Today's data represent demonstrable progress over a four-year period to improve patient safety in the hospital setting. As these improvements hold steady, their impact is accumulating over time as evidenced by today's reported four-year totals.
Hospital-acquired conditions include adverse drug events, catheter-associated urinary tract infections, central line associated bloodstream infections, pressure ulcers, and surgical site infections, among others. HHS' Agency for Healthcare Research and Quality (AHRQ) analyzed the incidence of a number of avoidable hospital-acquired conditions compared to 2010 rates, using as a baseline estimates of deaths and excess health care costs that were developed when the Partnership for Patients was launched.
"Hospitals work diligently every day to provide the best possible care for the patients they serve. These new numbers are impressive and show the great progress hospitals continue to make," said Rick Pollack, president and CEO of theAmerican Hospital Association . "While there is always more work to be done to improve patient safety, the collaborative efforts of hospitals and HHS have delivered great results that will continue to help the field on the quality improvement journey."
These major strides in patient safety are a result of strong, diverse public-private partnerships and active engagement by patients and families. These efforts include the federal Partnership for Patients initiative, Hospital Engagement Networks, Quality Improvement Organizations, and many other public and private partners. In 2011, HHS launched the Partnership for Patients, which targets a specific set of hospital-acquired conditions for reductions via systematic quality improvement work.
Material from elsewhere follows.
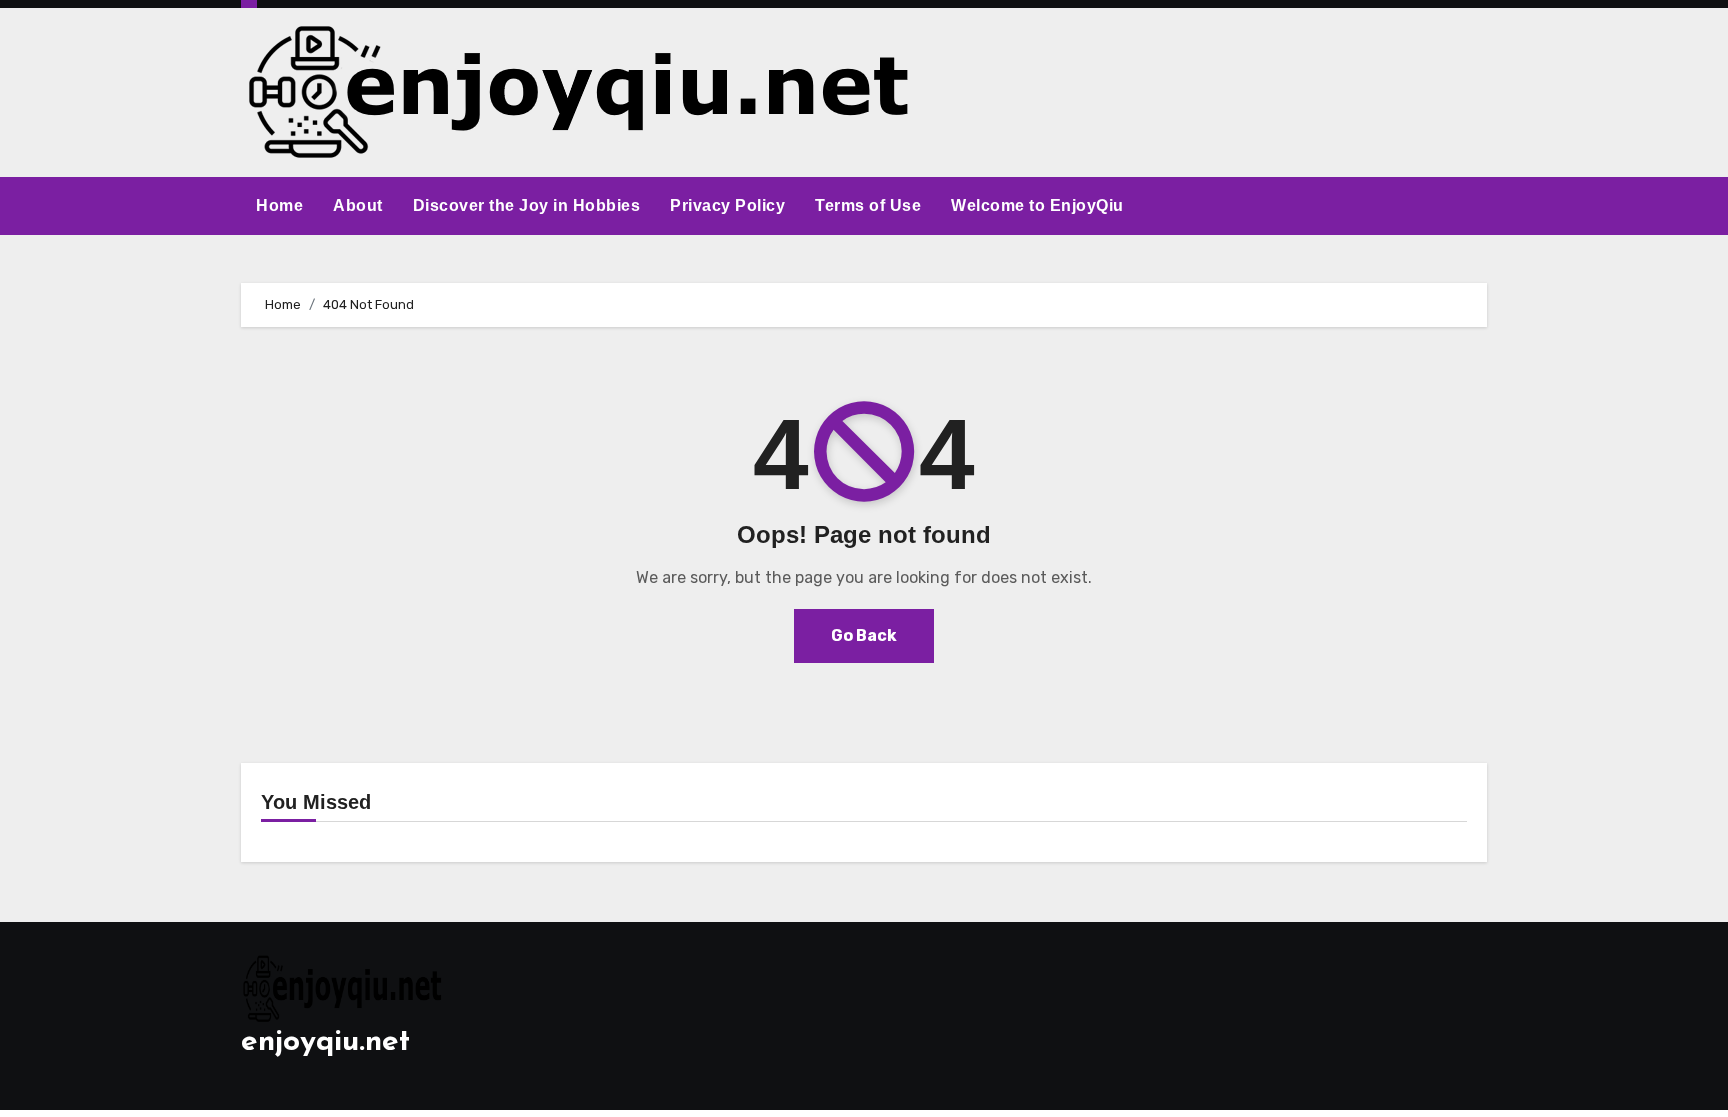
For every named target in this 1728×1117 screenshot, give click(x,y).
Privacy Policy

Public and private partners – including hospitals and other health care providers – are working collaboratively to identify and spread best practices and apply these solutions to reduce hospital-acquired conditions and readmissions.
Patrick Conway, M.D., deputy administrator for innovation and quality and chief medical officer at the Centers for Medicare & Medicaid Services, said, "These results demonstrate that it's possible to improve national patient safety performance resulting in millions of people avoiding infections and adverse events. As a practicing physician, I know the importance of safety culture and care teams focused on keeping every patient as safe as possible."
AHRQ developed the measurement strategy, the evidence base, and many of the tools that hospitals are using to achieve these results. "AHRQ's role in delivery system reform is providing the data to make the health care system a safer place for patients and we are working to put these resources to use on the front lines of care," said AHRQ Director Richard Kronick, Ph.D.
AHRQ has produced a variety of tools and resources to help hospitals and other providers prevent hospital-acquired conditions, such as reducing infections, pressure ulcers, and falls. Recently the agency released the Toolkit for Reducing CAUTI in Hospitals, which is based on the experiences of more than 1,200 hospitals nationwide that participated in an AHRQ-funded project to apply the Comprehensive Unit-based Safety Program to reducing catheter associated urinary tract infections (CAUTI). Preliminary data indicate that hospitals using these tools reduced CAUTIs by approximately 15 percent overall. AHRQ works with its HHS colleagues and researchers across the country to create new knowledge about how to improve care, particularly in understudied areas such as diagnostic error and antibiotic resistance.
HHS will continue working with partners to capitalize on these promising results—improving patient safety and reducing health care costs while providing the best, safest possible care to patients.